§ **ARTICLE**:
··········
The Supreme Court (no less) heard this appeal on 08 December 2022, and exactly two months later, on 08 February 2023, handed down its judgment.
The case is one of those which brings tingles of excitement to the spine of the nerdy lawyer, but may not have had quite the same impact in the real world of practicality.
Lord Briggs gave the judgment of the court, and began thus:
The levying of service charges by landlords under leases of residential property in respect of their expenditure upon repairs and the provision of other services has for long been controversial. This is both because of its propensity to generate disproportionately expensive and time-consuming litigation and because of the tendency of some landlords to seek to minimise that risk by the imposition of contractual restrictions in residential leases upon what would otherwise have been the tenants’ rights to have disputes about service charges resolved in court, or in an appropriate tribunal. Section 27A of the Landlord and Tenant Act 1985 (the “1985 Act”) was an attempt by Parliament to alleviate what was perceived to be the unfair restriction of residential tenants’ access to justice inherent in such restrictions. This appeal raises the question just how far section 27A goes in restraining what would otherwise be the parties’ freedom of contract.
··········
§ **GIVEN DATA**:
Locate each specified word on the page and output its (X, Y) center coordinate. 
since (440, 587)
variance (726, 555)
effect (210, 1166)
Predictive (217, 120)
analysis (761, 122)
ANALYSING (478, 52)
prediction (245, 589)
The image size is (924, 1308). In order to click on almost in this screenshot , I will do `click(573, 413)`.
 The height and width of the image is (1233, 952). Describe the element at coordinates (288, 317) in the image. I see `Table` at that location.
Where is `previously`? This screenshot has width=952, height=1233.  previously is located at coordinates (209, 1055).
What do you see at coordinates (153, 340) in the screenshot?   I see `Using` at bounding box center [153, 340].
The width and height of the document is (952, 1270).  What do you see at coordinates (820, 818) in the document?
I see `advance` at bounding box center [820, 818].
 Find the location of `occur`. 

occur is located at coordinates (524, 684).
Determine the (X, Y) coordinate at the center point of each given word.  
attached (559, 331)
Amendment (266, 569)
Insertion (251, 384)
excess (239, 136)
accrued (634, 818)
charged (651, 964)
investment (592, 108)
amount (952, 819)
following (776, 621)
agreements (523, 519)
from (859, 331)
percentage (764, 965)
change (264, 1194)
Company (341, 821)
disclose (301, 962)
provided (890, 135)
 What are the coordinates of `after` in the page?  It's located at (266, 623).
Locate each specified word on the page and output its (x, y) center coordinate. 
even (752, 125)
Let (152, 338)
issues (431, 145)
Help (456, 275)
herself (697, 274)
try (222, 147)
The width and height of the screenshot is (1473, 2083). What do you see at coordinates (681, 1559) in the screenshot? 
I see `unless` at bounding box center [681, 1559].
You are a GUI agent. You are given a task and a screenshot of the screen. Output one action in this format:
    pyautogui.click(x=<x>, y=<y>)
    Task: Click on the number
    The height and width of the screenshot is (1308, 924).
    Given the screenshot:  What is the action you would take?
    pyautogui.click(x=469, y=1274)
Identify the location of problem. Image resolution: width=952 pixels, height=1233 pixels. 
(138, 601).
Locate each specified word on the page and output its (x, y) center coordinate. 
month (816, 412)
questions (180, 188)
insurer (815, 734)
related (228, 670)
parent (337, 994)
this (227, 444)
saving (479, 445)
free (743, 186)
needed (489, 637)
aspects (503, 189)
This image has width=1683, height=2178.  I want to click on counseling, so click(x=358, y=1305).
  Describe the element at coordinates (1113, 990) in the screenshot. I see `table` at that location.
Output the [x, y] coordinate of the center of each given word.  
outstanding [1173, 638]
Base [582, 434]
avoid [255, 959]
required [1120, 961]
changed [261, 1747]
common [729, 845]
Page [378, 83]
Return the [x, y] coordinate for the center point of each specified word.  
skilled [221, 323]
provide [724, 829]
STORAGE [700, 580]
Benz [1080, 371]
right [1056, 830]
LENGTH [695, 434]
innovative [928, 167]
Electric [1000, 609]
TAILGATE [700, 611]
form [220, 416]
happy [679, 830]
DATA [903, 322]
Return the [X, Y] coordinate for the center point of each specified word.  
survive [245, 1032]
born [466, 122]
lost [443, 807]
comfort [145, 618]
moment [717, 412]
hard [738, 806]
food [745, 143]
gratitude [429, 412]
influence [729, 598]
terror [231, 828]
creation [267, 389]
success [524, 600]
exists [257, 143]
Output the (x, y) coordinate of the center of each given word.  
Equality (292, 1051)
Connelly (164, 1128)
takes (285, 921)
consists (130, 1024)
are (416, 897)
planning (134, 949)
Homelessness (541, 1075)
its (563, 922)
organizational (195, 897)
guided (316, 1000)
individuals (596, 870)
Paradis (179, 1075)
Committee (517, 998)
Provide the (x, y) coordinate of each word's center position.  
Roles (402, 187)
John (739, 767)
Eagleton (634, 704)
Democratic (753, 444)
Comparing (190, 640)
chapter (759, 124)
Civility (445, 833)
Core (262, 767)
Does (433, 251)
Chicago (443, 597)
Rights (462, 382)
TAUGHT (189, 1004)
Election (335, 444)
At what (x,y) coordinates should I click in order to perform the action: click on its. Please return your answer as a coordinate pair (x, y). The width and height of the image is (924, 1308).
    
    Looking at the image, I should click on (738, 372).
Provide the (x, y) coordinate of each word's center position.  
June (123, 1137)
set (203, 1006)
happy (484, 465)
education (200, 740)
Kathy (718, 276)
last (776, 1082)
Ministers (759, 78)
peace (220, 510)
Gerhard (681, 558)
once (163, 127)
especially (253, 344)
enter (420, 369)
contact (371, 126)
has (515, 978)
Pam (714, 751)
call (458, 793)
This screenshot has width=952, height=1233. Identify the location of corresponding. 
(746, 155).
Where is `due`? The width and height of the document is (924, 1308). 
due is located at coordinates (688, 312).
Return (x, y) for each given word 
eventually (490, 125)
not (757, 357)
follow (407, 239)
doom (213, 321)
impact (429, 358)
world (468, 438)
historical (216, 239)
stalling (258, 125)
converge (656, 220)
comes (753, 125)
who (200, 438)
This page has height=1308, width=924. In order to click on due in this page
··········
§ **STATED PROBLEM 1**:
Using the article on the Supreme Court service charge appeal, decide whether each statement agrees with it: (a) the judgment came out two months after the hearing; (b) Lord Briggs gave a dissenting judgment; (c) Section 27A of the 1985 Act aimed to ease an unfair restriction on residential tenants' access to justice. Answer yes or no for each and quote the deciding words.
§ **STATED PROBLEM 2**:
Pick up the article on the Supreme Court service charge appeal after its last sentence and write on from there.

§ **EXPECTED OUTPUT 1**:
(a) Yes: "exactly two months later, on 08 February 2023, handed down its judgment."
(b) No: "Lord Briggs gave the judgment of the court"
(c) Yes: "Section 27A of the Landlord and Tenant Act 1985 (the “1985 Act”) was an attempt by Parliament to alleviate what was perceived to be the unfair restriction of residential tenants’ access to justice inherent in such restrictions."

§ **EXPECTED OUTPUT 2**:
Section 27A(6)
The point at issue was the wording of section 27A(6), which reads:
(6) An agreement by the tenant of a dwelling (other than a post-dispute arbitration agreement) is void in so far as it purports to provide for a determination—
(a) in a particular manner, or
(b) on particular evidence,
of any question which may be the subject of an application under subsection (1) or (3).
Section 27A(1)
Section 27A(1) reads:
An application may be made to the appropriate tribunal for a determination whether a service charge is payable and, if it is, as to—
(a) the person by whom it is payable,
(b) the person to whom it is payable,
(c) the amount which is payable,
(d) the date at or by which it is payable, and
(e) the manner in which it is payable.
Section 27A(3)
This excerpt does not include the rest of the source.